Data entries
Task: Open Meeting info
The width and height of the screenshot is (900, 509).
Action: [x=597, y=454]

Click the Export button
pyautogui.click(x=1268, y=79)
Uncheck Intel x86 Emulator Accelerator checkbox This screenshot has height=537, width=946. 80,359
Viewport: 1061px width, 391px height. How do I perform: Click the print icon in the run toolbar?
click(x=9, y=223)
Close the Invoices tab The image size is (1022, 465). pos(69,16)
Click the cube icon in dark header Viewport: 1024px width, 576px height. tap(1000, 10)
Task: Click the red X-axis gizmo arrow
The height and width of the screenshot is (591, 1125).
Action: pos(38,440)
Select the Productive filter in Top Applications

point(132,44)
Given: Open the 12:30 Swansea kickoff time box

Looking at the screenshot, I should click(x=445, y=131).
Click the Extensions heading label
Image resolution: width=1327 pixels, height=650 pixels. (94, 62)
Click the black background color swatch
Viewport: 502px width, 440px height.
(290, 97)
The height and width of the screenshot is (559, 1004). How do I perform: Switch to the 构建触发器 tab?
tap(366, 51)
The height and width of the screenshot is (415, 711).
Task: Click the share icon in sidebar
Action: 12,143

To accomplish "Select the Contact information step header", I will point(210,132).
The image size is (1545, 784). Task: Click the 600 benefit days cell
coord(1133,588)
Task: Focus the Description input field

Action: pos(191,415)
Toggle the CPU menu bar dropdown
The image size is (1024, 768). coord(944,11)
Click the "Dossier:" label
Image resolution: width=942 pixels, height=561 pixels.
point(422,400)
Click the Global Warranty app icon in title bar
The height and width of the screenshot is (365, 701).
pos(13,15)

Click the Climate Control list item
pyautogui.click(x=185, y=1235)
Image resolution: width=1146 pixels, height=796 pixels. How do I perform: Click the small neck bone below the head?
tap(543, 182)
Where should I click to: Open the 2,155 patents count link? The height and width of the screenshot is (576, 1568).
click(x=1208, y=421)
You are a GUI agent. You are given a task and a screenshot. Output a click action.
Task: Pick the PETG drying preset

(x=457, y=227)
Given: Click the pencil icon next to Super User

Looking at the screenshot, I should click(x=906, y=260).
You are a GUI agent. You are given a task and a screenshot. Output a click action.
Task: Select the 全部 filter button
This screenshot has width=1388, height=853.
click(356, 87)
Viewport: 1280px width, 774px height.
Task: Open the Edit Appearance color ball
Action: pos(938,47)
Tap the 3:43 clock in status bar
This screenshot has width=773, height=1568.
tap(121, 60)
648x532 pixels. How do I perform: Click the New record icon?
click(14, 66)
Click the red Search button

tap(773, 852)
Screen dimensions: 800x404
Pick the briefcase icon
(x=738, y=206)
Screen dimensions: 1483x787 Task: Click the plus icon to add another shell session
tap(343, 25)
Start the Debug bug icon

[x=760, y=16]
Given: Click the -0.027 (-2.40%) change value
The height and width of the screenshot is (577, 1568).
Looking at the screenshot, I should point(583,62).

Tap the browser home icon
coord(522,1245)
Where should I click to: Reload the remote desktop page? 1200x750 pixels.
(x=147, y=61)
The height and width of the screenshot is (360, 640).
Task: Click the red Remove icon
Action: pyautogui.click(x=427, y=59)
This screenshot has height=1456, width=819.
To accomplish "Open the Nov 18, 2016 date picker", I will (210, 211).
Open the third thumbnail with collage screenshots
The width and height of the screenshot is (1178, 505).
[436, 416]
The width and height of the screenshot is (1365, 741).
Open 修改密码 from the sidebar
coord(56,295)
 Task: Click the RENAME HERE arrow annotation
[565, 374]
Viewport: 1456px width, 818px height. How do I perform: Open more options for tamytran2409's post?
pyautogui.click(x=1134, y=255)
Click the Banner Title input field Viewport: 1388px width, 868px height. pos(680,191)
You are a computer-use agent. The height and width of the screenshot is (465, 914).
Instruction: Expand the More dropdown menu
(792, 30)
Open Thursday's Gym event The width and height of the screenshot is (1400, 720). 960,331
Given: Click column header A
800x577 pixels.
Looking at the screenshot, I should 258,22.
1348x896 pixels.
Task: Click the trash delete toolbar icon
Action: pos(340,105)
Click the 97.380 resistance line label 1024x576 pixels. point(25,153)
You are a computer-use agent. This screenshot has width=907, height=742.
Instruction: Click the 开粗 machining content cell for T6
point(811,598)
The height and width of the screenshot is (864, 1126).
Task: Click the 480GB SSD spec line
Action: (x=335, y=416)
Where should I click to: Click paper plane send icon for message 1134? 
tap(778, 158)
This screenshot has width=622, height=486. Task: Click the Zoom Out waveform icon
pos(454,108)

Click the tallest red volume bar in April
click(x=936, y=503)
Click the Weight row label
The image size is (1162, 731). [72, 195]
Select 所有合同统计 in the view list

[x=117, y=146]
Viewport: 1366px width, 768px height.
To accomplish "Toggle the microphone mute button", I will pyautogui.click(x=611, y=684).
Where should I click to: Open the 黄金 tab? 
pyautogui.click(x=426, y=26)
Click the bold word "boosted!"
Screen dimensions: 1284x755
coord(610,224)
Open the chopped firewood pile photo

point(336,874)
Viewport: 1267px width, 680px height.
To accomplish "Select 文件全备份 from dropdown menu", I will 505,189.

# What is needed
The data above needs retyping. Reproduce each line exactly.

# Result
Task: Open Meeting info
The width and height of the screenshot is (900, 509).
Action: [x=597, y=454]

Click the Export button
pyautogui.click(x=1268, y=79)
Uncheck Intel x86 Emulator Accelerator checkbox This screenshot has height=537, width=946. 80,359
Viewport: 1061px width, 391px height. How do I perform: Click the print icon in the run toolbar?
click(x=9, y=223)
Close the Invoices tab The image size is (1022, 465). pos(69,16)
Click the cube icon in dark header Viewport: 1024px width, 576px height. tap(1000, 10)
Task: Click the red X-axis gizmo arrow
The height and width of the screenshot is (591, 1125).
Action: pos(38,440)
Select the Productive filter in Top Applications

point(132,44)
Given: Open the 12:30 Swansea kickoff time box

Looking at the screenshot, I should click(x=445, y=131).
Click the Extensions heading label
Image resolution: width=1327 pixels, height=650 pixels. (94, 62)
Click the black background color swatch
Viewport: 502px width, 440px height.
(290, 97)
The height and width of the screenshot is (559, 1004). How do I perform: Switch to the 构建触发器 tab?
tap(366, 51)
The height and width of the screenshot is (415, 711).
Task: Click the share icon in sidebar
Action: 12,143

To accomplish "Select the Contact information step header", I will point(210,132).
The image size is (1545, 784). Task: Click the 600 benefit days cell
coord(1133,588)
Task: Focus the Description input field

Action: pos(191,415)
Toggle the CPU menu bar dropdown
The image size is (1024, 768). coord(944,11)
Click the "Dossier:" label
Image resolution: width=942 pixels, height=561 pixels.
point(422,400)
Click the Global Warranty app icon in title bar
The height and width of the screenshot is (365, 701).
pos(13,15)

Click the Climate Control list item
pyautogui.click(x=185, y=1235)
Image resolution: width=1146 pixels, height=796 pixels. How do I perform: Click the small neck bone below the head?
tap(543, 182)
Where should I click to: Open the 2,155 patents count link? The height and width of the screenshot is (576, 1568).
click(x=1208, y=421)
You are a GUI agent. You are given a task and a screenshot. Output a click action.
Task: Pick the PETG drying preset

(x=457, y=227)
Given: Click the pencil icon next to Super User

Looking at the screenshot, I should click(x=906, y=260).
You are a GUI agent. You are given a task and a screenshot. Output a click action.
Task: Select the 全部 filter button
This screenshot has width=1388, height=853.
click(356, 87)
Viewport: 1280px width, 774px height.
Task: Open the Edit Appearance color ball
Action: pos(938,47)
Tap the 3:43 clock in status bar
This screenshot has width=773, height=1568.
tap(121, 60)
648x532 pixels. How do I perform: Click the New record icon?
click(14, 66)
Click the red Search button

tap(773, 852)
Screen dimensions: 800x404
Pick the briefcase icon
(x=738, y=206)
Screen dimensions: 1483x787 Task: Click the plus icon to add another shell session
tap(343, 25)
Start the Debug bug icon

[x=760, y=16]
Given: Click the -0.027 (-2.40%) change value
The height and width of the screenshot is (577, 1568).
Looking at the screenshot, I should point(583,62).

Tap the browser home icon
coord(522,1245)
Where should I click to: Reload the remote desktop page? 1200x750 pixels.
(x=147, y=61)
The height and width of the screenshot is (360, 640).
Task: Click the red Remove icon
Action: pyautogui.click(x=427, y=59)
This screenshot has height=1456, width=819.
To accomplish "Open the Nov 18, 2016 date picker", I will (210, 211).
Open the third thumbnail with collage screenshots
The width and height of the screenshot is (1178, 505).
[436, 416]
The width and height of the screenshot is (1365, 741).
Open 修改密码 from the sidebar
coord(56,295)
 Task: Click the RENAME HERE arrow annotation
[565, 374]
Viewport: 1456px width, 818px height. How do I perform: Open more options for tamytran2409's post?
pyautogui.click(x=1134, y=255)
Click the Banner Title input field Viewport: 1388px width, 868px height. pos(680,191)
You are a computer-use agent. The height and width of the screenshot is (465, 914).
Instruction: Expand the More dropdown menu
(792, 30)
Open Thursday's Gym event The width and height of the screenshot is (1400, 720). 960,331
Given: Click column header A
800x577 pixels.
Looking at the screenshot, I should 258,22.
1348x896 pixels.
Task: Click the trash delete toolbar icon
Action: pos(340,105)
Click the 97.380 resistance line label 1024x576 pixels. point(25,153)
You are a computer-use agent. This screenshot has width=907, height=742.
Instruction: Click the 开粗 machining content cell for T6
point(811,598)
The height and width of the screenshot is (864, 1126).
Task: Click the 480GB SSD spec line
Action: (x=335, y=416)
Where should I click to: Click paper plane send icon for message 1134? 
tap(778, 158)
This screenshot has width=622, height=486. Task: Click the Zoom Out waveform icon
pos(454,108)

Click the tallest red volume bar in April
click(x=936, y=503)
Click the Weight row label
The image size is (1162, 731). [72, 195]
Select 所有合同统计 in the view list

[x=117, y=146]
Viewport: 1366px width, 768px height.
To accomplish "Toggle the microphone mute button", I will pyautogui.click(x=611, y=684).
Where should I click to: Open the 黄金 tab? 
pyautogui.click(x=426, y=26)
Click the bold word "boosted!"
Screen dimensions: 1284x755
coord(610,224)
Open the chopped firewood pile photo

point(336,874)
Viewport: 1267px width, 680px height.
To accomplish "Select 文件全备份 from dropdown menu", I will 505,189.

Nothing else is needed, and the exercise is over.